A woman named Hester, who lived In a tenant cabin facing Crump's Pond, was the one who gave us the first news of President Roosevelt's death.
We were pumping water for our milk cow at the time, and the sun was yet about two hours high. Anyone familiar with the ways of the poor southerner will recognize Hester's way of breaking the story, for she used the negative approach, quote:
“Mister Brodie," she asked, "President Roosevelt ain’t dead is he?"
"Not that I know of, Hester," we replied, "but why do you ask such a thing?"
"Because some little chillun what was fishin’ In yo' pond out front o' my house a while ago, tole me he was!"
"Then it must be so, Hester. For that is usually the way with bad news. It travels fast."
We kept on pumping water, for the cow must drink regardless. and hoped against hope that those kids had just been fooling when they told the old woman about the president being dead.
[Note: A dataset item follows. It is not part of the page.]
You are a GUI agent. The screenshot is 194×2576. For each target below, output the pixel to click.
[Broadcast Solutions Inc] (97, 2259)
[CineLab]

Then we remembered the newspaper picture, taken about (wo months back of F.D.R., Winston Churchill, and Josef Stalin at Yalta, and how old and worn, and tired Mr. Roosevelt had looked as he sat there.
We recalled incidents in the life of this great American, other conferences, the fireside chats, the destroyer deal, the call for fifty thousand planes a year, and right on back to the first time we had ever heard him say "my frlends." This was over Gordon House's radio, during the presidential campaign in 1932, and a band in the background was playing "Happy Days Are Here Again."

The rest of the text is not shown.